Extract provided >>
|---|

1) Why do we have so many weeds?
Dandelions in particular, weeds in general, do not seem concerned about how long lawn has been under good care. Airborne seed and seed which has been in the soil for years will seek the opportunity to grow in any area of weakness in turf density. Weather extremes usually create these kinds of weak areas, even in the best lawns.
2) Should we dig up our weeds?
Absolutely not. This common activity is extremely harmful to any lawn, since the vacant space usually fills in with a greater abundance of undesirable vegetation.
3) Don’t weeds choke out the good grass?
Contrary to popular opinion, almost never. Rare instances of this occurring from knotweed, hawkweed and chickweed have been observed in this area.
4) Will you get rid of all our weeds?
No, since nature is continually interfering. However, the majority will eventually be controlled.
5) Should weed control be applied on newly seeded areas?
No, not without substantial risk of damage to the seed.
6) Why do we get crabgrass?
Since most soils are abundant with the seeds of annual weeds, they will germinate when the conditions are favorable. Ground temperatures of 75 to 80, thin turf areas, water runoff areas, and disturbed pre-emergent barriers are favorable conditions.
7) Why does crabgrass seem to take over?
The rapid lateral growth of the leaves on each mature plant makes it appear that the plants are multiplying. This false appearance usually occurs in August.
8) Shouldn’t crabgrass be killed or pulled out?
Absolutely not. Physical removal promotes other annual grasses and even worse, perennial weeds. Crabgrass will die with the first frost, and it provides an ideal seedbed for seeding desirable grass, with which turf can be thickened and future crabgrass prevented.
9) What is the right way to control crabgrass?
Thick turf and proper applications of an effective granular pre-emergent will discourage annual grasses, such as crabgrass.
1) What is the right grass to grow in this area?
The public’s desire for durability, manageability, econony and beauty can only be filled with bluegrasses in the sunny areas and ryegrasses in the shady areas.
2) How much grassseed should be put down?
During the first year of the establishment of bare dirt areas, a minimum of 14 seeds per square inch should applied (2 million seeds per 1,000 sq. feet.) Subsequent overseeding rates may vary according to existing density, planting methods, irrigation capabilities, timing a objectives.

|---|

(Stored records)
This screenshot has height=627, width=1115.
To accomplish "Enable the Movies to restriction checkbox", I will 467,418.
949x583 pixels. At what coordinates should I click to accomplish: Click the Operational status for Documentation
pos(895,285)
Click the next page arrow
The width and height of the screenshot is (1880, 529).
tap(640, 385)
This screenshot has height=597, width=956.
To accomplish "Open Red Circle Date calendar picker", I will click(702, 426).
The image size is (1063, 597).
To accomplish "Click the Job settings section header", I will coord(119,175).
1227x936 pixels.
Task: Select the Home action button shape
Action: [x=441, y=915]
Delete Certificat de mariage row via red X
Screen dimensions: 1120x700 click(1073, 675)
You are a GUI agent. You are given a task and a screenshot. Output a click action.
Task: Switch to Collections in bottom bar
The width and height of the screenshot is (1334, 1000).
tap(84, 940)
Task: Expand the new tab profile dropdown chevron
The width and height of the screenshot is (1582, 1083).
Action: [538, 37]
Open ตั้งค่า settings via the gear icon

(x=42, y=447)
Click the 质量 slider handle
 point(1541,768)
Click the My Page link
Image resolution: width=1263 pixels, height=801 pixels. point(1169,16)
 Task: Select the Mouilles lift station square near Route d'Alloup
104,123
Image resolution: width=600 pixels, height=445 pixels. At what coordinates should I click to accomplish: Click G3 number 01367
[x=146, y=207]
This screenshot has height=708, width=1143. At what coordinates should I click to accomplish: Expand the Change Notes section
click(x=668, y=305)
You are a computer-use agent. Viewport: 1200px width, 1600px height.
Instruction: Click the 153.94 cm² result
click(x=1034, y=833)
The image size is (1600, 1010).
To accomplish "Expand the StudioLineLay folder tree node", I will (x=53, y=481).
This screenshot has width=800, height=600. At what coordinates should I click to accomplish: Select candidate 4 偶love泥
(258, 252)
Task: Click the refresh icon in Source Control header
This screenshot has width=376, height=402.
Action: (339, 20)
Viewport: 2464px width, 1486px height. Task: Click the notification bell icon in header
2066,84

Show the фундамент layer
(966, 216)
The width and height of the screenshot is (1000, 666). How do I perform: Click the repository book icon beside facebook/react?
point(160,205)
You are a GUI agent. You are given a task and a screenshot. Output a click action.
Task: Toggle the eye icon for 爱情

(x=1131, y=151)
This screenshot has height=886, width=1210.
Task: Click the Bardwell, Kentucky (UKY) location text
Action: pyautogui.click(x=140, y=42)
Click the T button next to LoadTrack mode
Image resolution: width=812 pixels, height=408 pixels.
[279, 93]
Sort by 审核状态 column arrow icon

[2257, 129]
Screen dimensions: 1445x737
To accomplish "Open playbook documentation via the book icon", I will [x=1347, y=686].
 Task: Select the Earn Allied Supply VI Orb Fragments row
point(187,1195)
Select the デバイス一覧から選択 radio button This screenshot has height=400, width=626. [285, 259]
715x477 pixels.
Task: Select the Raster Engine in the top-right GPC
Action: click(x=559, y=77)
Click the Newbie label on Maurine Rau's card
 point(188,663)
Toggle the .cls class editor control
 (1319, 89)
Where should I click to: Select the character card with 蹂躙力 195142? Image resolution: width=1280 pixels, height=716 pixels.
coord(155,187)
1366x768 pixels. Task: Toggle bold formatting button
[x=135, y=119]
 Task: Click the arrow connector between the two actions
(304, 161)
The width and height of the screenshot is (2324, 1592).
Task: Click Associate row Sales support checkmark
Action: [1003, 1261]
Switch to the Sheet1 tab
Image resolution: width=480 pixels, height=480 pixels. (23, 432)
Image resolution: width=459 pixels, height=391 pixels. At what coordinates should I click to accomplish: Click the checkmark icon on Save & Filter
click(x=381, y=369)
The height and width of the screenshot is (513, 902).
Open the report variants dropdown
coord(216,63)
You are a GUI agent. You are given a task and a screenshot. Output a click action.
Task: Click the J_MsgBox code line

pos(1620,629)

|---|

Set exercise 1 >>
Answer these questions from the lawn-care text:
(a) What ground temperatures does the text list as favorable for crabgrass?
(b) In what month does crabgrass usually give the false appearance of multiplying?
(c) Which grass does the text recommend for shady areas?
Set exercise 2 >> From the stored records, extract the lines starting at the first row and ending at the line that contains "will click(702, 426).", copying each line exactly.

Written response 1 >>
(a) 75 to 80
(b) August
(c) Ryegrasses

Written response 2 >>
This screenshot has height=627, width=1115.
To accomplish "Enable the Movies to restriction checkbox", I will 467,418.
949x583 pixels. At what coordinates should I click to accomplish: Click the Operational status for Documentation
pos(895,285)
Click the next page arrow
The width and height of the screenshot is (1880, 529).
tap(640, 385)
This screenshot has height=597, width=956.
To accomplish "Open Red Circle Date calendar picker", I will click(702, 426).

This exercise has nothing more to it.